Thursday, March 17, 2022

Well, it was worth it

 Finished Dean Koontz's "Quicksilver" and it was worth the 29 bucks I plunked down (never end a sentence with a preposition). 

The namesake of the book is Quin Quicksilver, a baby found in the middle of the road and raised by an orphanage fun by nuns. At 18 he ventures out to become a writer, and as with most writers, his life gets wild.

Quinn had a happy if unexceptional life. Until the day of “strange magnetism.” It compelled him to drive out to the middle of nowhere. It helped him find a coin worth a lot of money. And it practically saved his life when two government agents showed up in the diner in pursuit of him. Now Quinn is on the run from those agents and who knows what else, fleeing for his life.

During a shoot-out at a forlorn dude ranch, he finally meets his destined companions: Bridget Rainking, a beauty as gifted in foresight as she is with firearms, and her grandpa Sparky, a romance novelist with an unusual past. Bridget knows what it’s like to be Quinn. She’s hunted, too.
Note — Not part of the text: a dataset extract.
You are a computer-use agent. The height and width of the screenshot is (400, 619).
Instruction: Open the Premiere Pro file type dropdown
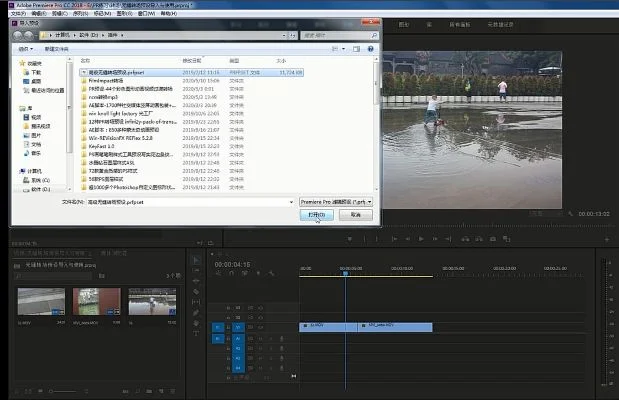[x=335, y=201]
The only way to stay alive is to keep moving.

Barreling through the Sonoran Desert, the formidable trio is impelled by that same inexplicable magnetism toward the inevitable. With every deeply disturbing mile, something sinister is in the rearview―an enemy that is more than a match for Quinn. Even as he discovers within himself resources that are every bit as scary.
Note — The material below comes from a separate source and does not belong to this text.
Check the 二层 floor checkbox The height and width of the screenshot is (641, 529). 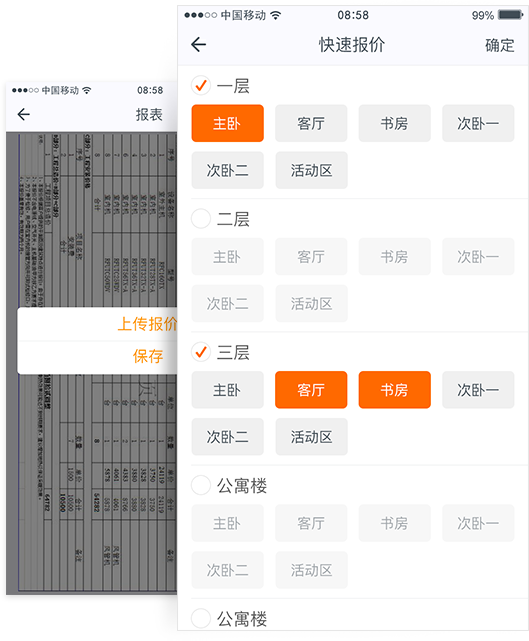(x=201, y=219)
In usual Koontz fashion, it's good versus evil, a little sermonizing on the state of mankind, but not overly so. It was vintage Koontz with a dose of the supernatural and the ah-shucks kid forced into being a hero or a wimp. It's a book about free-will and the choices men make.

I liked it and gave it an 8 on the Haugenometer scale of 10. Amazonians agreed and gave it a 4.1 of 5.